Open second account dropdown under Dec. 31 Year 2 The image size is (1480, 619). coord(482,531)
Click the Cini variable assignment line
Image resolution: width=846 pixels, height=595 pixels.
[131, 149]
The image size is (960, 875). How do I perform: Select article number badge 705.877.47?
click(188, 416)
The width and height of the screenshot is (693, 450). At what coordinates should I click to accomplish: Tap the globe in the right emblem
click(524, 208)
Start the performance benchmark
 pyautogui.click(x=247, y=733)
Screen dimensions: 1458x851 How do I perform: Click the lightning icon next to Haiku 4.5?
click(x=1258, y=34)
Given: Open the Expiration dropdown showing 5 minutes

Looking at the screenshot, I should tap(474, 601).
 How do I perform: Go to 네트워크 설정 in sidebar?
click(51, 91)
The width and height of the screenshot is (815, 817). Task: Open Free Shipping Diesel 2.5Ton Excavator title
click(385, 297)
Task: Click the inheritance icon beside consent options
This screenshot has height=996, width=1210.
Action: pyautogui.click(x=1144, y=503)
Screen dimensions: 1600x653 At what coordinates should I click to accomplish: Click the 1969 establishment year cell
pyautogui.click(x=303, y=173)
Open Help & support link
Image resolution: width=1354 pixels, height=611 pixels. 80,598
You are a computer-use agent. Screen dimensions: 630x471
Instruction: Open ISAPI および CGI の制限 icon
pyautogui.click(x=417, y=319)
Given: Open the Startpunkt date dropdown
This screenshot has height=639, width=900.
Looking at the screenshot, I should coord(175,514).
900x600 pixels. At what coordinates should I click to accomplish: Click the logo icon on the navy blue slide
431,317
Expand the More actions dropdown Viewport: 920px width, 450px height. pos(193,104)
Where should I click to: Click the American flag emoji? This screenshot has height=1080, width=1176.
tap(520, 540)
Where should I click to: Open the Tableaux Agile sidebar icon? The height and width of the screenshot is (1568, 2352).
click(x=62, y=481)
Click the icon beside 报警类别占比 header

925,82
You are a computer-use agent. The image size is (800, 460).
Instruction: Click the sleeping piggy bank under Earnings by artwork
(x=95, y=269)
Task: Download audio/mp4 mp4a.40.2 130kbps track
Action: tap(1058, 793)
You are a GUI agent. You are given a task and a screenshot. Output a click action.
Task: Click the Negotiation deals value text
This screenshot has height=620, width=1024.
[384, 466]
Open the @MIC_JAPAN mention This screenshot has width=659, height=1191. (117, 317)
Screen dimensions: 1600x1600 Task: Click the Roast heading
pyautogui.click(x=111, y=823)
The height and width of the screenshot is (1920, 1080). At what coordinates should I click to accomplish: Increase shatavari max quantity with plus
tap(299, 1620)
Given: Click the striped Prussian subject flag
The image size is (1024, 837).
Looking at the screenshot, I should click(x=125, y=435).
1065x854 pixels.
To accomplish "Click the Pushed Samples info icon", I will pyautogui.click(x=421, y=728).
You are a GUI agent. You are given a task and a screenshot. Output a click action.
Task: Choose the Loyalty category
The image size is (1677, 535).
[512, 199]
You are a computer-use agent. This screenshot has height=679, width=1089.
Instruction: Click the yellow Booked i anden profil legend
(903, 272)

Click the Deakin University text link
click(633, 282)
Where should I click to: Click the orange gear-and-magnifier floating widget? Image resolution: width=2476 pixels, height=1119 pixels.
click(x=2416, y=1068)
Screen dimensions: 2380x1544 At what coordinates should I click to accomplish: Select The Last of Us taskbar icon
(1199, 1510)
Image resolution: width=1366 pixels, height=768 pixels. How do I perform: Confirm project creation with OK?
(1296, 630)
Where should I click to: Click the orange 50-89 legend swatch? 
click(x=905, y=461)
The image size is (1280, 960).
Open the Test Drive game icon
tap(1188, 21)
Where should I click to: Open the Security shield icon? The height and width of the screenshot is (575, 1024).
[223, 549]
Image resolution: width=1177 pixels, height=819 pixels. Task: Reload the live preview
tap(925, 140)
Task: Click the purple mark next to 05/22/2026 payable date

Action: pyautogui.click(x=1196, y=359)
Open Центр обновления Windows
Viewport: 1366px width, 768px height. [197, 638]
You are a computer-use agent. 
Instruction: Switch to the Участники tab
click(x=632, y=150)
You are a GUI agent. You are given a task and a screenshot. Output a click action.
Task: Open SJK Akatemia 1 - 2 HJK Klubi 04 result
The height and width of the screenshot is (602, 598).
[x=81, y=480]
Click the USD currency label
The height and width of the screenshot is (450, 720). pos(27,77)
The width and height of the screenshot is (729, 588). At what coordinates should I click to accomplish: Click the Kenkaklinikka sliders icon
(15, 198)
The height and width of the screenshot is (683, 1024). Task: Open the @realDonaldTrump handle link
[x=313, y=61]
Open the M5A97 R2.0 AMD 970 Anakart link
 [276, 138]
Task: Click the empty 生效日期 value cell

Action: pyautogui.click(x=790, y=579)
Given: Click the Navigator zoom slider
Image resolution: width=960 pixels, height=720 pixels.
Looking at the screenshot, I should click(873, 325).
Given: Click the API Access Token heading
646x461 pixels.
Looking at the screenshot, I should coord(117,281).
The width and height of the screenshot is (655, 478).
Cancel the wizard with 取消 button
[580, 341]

▶ [TASK STATEMENT]
Reproduce the rows starting at the line containing "Click the USD currency label" and ending at the line containing "[x=313, y=61]", with "sliders" changed to "filter" and everything else left as it is.

▶ [RESULT OF THIS EXERCISE]
Click the USD currency label
The height and width of the screenshot is (450, 720). pos(27,77)
The width and height of the screenshot is (729, 588). At what coordinates should I click to accomplish: Click the Kenkaklinikka filter icon
(15, 198)
The height and width of the screenshot is (683, 1024). Task: Open the @realDonaldTrump handle link
[x=313, y=61]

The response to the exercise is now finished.